Do you know how uncomfortable it is to be gay?

I was uncomfortable every minute of every day for the first 17 years of my life. I knew I was different and didn’t know why, and sitting with that feeling every moment is massively uncomfortable. Then I realized I was gay, but SmallTown Tennessee & The Church™️ told me it wasn’t okay to be gay. Everyone I knew and everywhere I looked told me it wasn’t okay. So I hid it and I fought it. I lived my life being uncomfortable.

I eventually started coming out at 17. I became slightly more comfortable, and I thought I released some of that. But that discomfort still didn’t go away-it shifted.

Existing as an out gay person in 2022 is massively uncomfortable because we are still feared by religious communities, the government, and a lot of straight people (I don’t have time to draw out that Venn diagram, but you get it). Our existence makes them all uncomfortable, so they attack us to make themselves feel comfortable. The discomfort is constantly given back to us, forever our burden.
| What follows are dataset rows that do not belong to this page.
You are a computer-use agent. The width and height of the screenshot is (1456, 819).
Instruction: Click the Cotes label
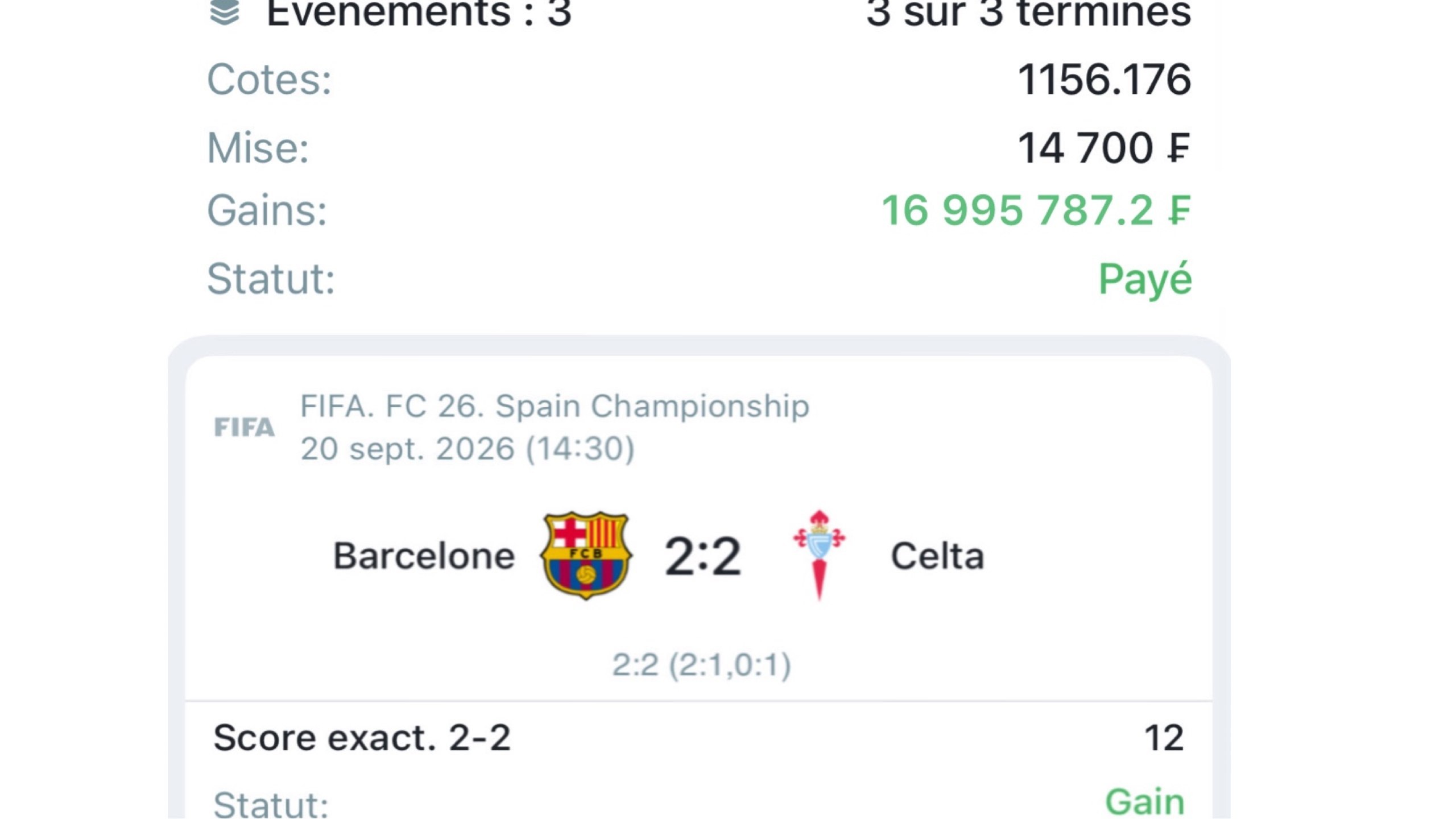[x=269, y=79]
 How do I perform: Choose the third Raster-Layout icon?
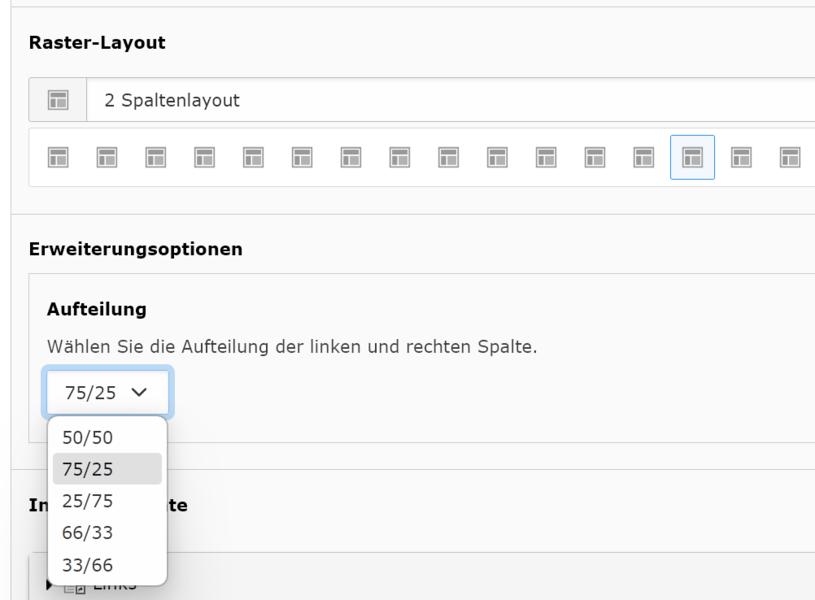point(156,157)
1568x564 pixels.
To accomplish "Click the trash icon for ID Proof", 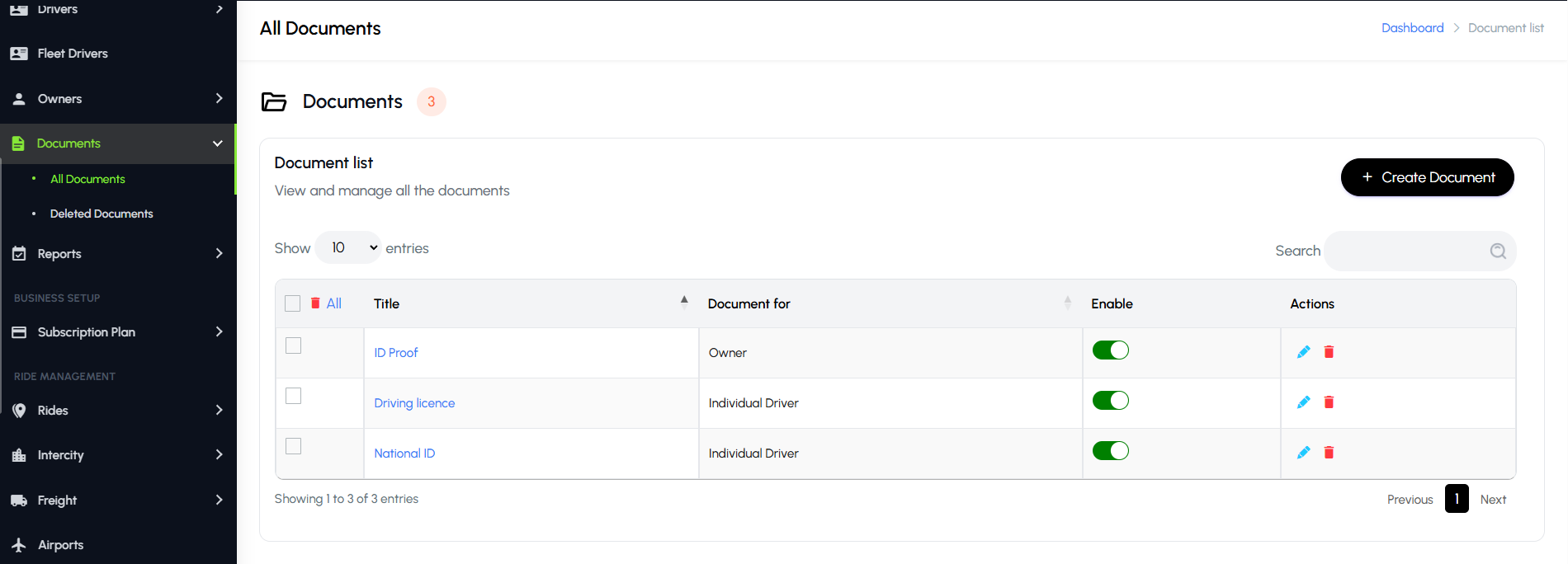I will (1329, 352).
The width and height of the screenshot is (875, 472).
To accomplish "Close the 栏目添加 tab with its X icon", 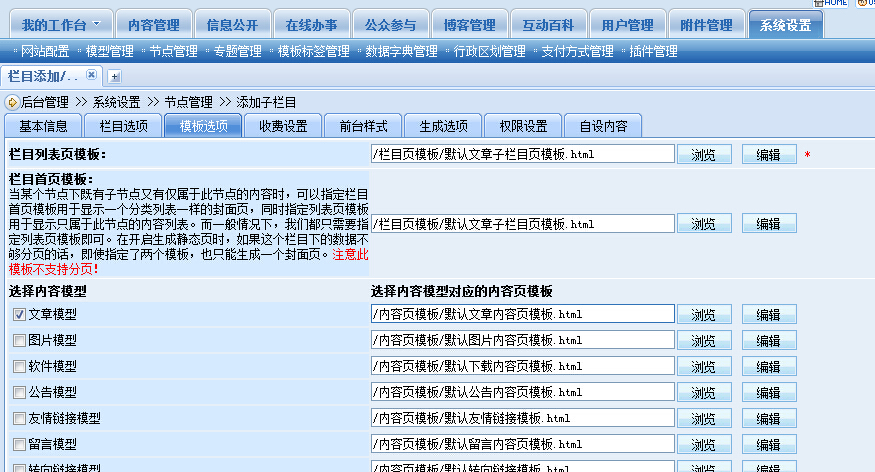I will pyautogui.click(x=91, y=75).
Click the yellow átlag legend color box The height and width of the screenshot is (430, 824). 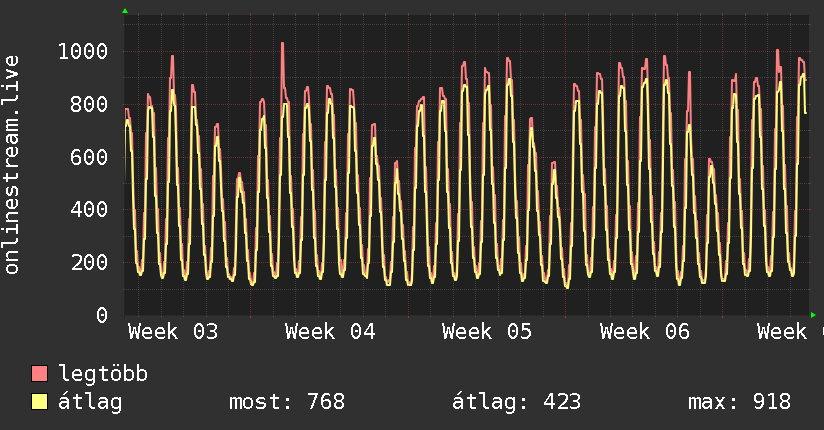click(x=40, y=402)
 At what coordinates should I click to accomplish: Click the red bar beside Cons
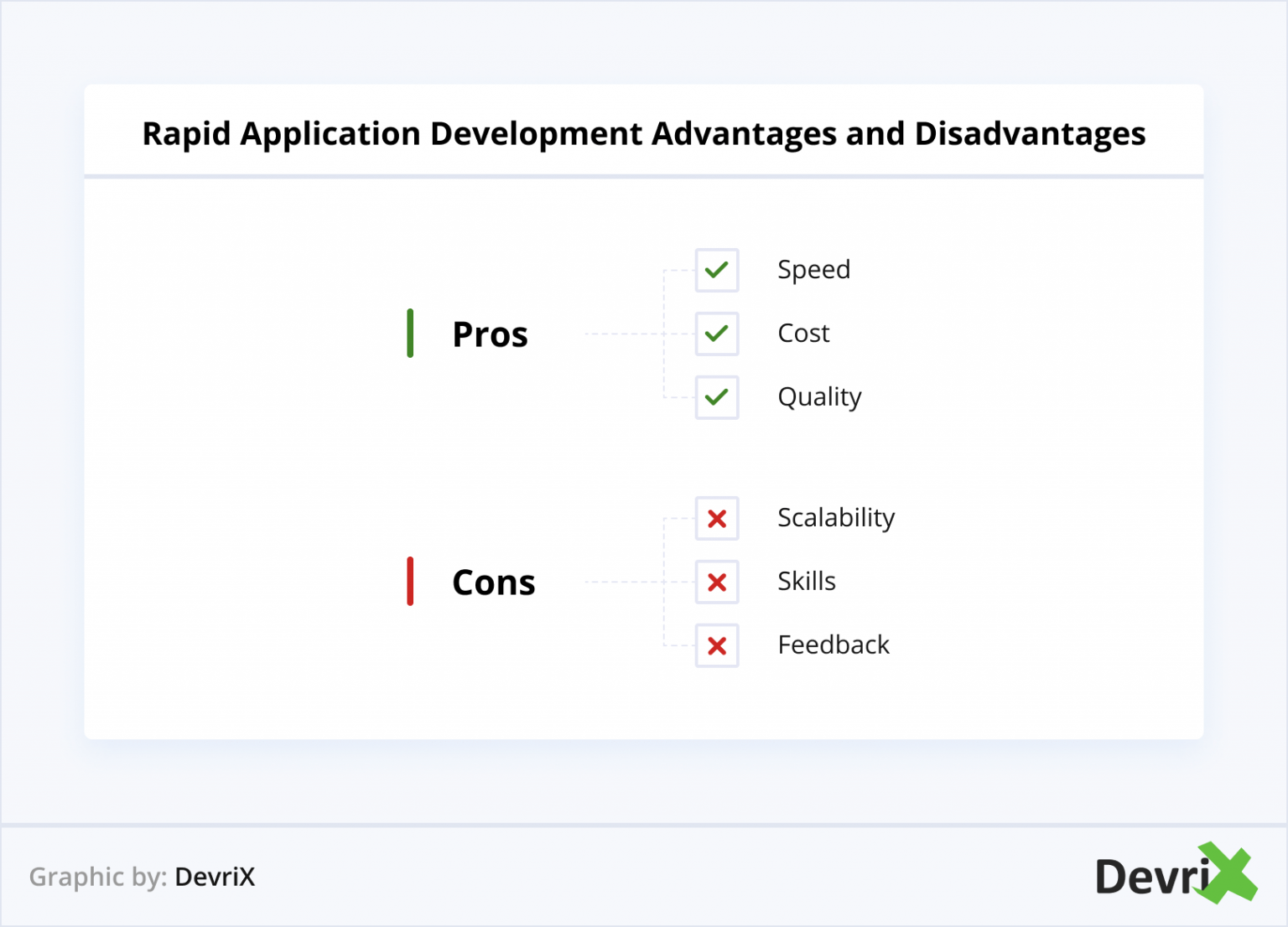pos(410,582)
Every time I post a photo of myself & my husband, I lose hundreds of followers. I’ve been posting about Pride, and I’ve been losing hundreds of followers. I DON’T CARE. I don’t care about the number of followers I have. I never have.

I care about being visible, even though it still makes me uncomfortable because there are people of all ages shoved into closets and boxes and terrible situations because they are gay. I care because I’m 32, and I’m still not always comfortable saying ‘I’m gay’ out loud. I care about uncomfortable queer people seeing this and feeling a little more comfortable with themselves. I care about allies understanding more of our story so they can help us feel more comfortable by having uncomfortable conversations when they hear or see us being attacked.

This is just one of many reasons we need Pride Month. We need Pride Month because we’re still constantly being attacked—online, in the streets, in the church, on social media, in the media, in group texts, in our DMs, in your DMs, in friend groups, at parties, in school, in libraries, and in all three branches of the government.

We have Pride Month because we’re still fighting to be comfortable. We’re still fighting to be normal. We’re still fighting to not be attacked for just existing.

If that makes you uncomfortable, I encourage you to find out where those feelings are coming from and figure it out. The queer community making you uncomfortable is not our fault—it’s yours. We don’t deserve the burden of being uncomfortable just for being gay. We deserve to live freely as ourselves.

Leah Tribbett took these photos on film when she shot our Coffee + Pride photos, and when she sent them to me, I cried. I cried in public because they made me feel comfortable in an uncomfortable situation. I cried because I look and feel proud. I cried because I’ve felt uncomfortable my whole life, and these photos let me release a little more of that.

So I’m going to keep posting about Pride. I’m going to keep posting about politics. I’m going to keep posting about important conversations that affect our whole community.